Changing slice thickness has no significant effect on the amount of artifacts (23); therefore, a slice thickness of 1 mm was used in the current study. In a previous study, less metal artifacts, noise and contrast and higher image resolution were attained using five CBCT systems with flat panel detectors compared to systems using image intensifier tubes/CCD detectors (24). Therefore, flat panel detectors were used in the current study.

Despite these considerations, intra-canal post artifacts significantly influenced sensitivity and specificity of VRF detection in every position of FOV. Using nickel chromium posts may be one of the reasons. These posts produce high degree detectable artifacts. A previous study on the effect of intra-canal post material on the amount of artifacts reported that gold and silver alloys caused the most, and carbon fiber posts the least artifacts (26).

Considering deterministic diagnostic parameters (clinical opinions regarding definite presence or absence of VRFs), the overall sensitivity and specificity values decreased in all positions of the FOV. These findings are similar to those of Costa et al. (19), indicating significant reduction of these values in presence of metallic posts.

Affording to FOV location, sensitivity of the center position of FOV was significantly higher than that of other positions and specificity was significantly higher at the 3 O’clock position (58.5%). Regarding the highest sensitivity at the center position of the FOV in comparison with other FOV positions, it seems that masking the actual fracture line and simulation of fracture lines by lucent lines are minimal in this position. Considering the highest specificity at the 3 O’clock position of FOV, the probability of fracture line simulation by lucent streak artifacts is the lowest in this position.

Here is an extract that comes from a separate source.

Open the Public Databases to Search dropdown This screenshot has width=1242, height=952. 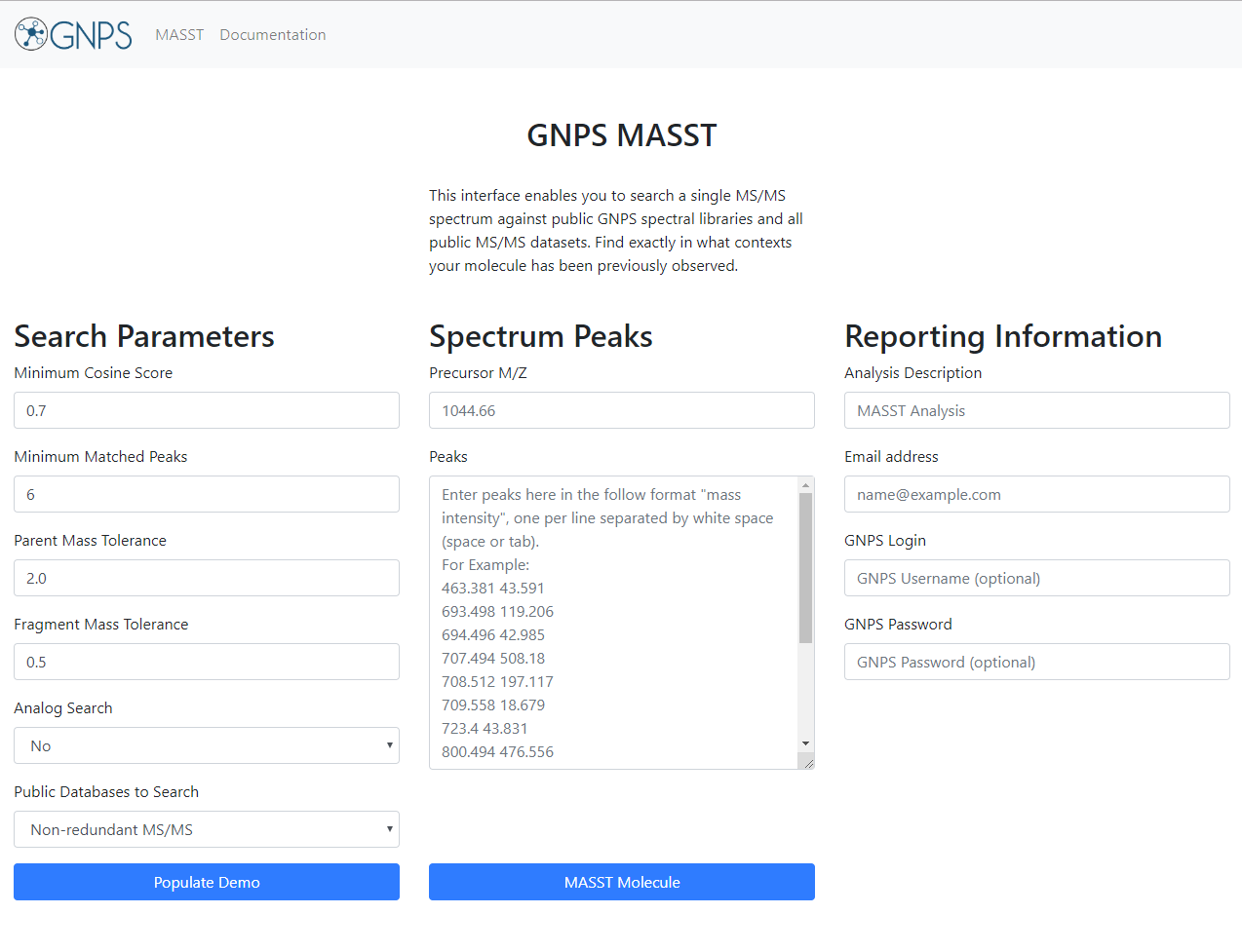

Considering deterministic and probabilistic diagnostic parameters, probabilistic sensitivity was similar at all positions, but probabilistic specificity of the center position (65.1%) was significantly higher than that of 6 and 12 O’clock positions.

In this study, the overall agreement among the observers was moderate (kappa = 0.548), this is according to previous studies that showed weak to no agreement in evaluation of fractured teeth with intra-canal posts (19, 22, 26), that is completely dependent on large amount of artifacts produced by metal posts and superimposed on roots structure. Apart from the amount of reduction in sensitivity and specificity of VRF detection which is quite inconstant in different studies, variations in different positions of the FOV may be explained by considerable artifacts, scattering radiation and noise in this type of CBCT system, which are not homogeneously spread throughout all FOV. This may also be explained by the lower applied KVP and mA resulting in greater scattering and noise in selected FOVs (23).

The possible effect of object location within CBCT FOV on gray values has also been investigated in previous studies, but no consensus reached in this regard (33, 34). A previous study on the effect of object location within the selected FOV in two CBCT systems (Accuitomo170 and NewTom 5G) on the gray value at an implant site reported fluctuations in gray values as a function of location of the object within FOV; this instability increased with the size of FOV. Increased noise level, scattering and artifacts specific to CBCT technology used may explain such inconsistency (35).

In another study, highly variable gray values were resulted from scans at the center and off-center of the FOV, especially when the objects were positioned off-center of the FOV (33).

Normally, these points can be valuable for clinical diagnosis of VRFs. In vitro nature of this study is the most important limitation in generalizing results in clinic. Thus, we suggest subsequent investigations to follow this study with an in vivo design (by placing teeth in dry mandibule) using various CBCT systems with different exposure parameters.

Presence of intra-canal metallic posts significantly reduced sensitivity and specificity of VRF diagnosis. Based on the results, the center position in the FOV is the most suitable one for accurate detection of VRFs in teeth with intra-canal posts due to significantly higher sensitivity in this position. The 3 O’clock position in the FOV is the most suitable one for accurate assessment of intact teeth due to significantly higher specificity in this position.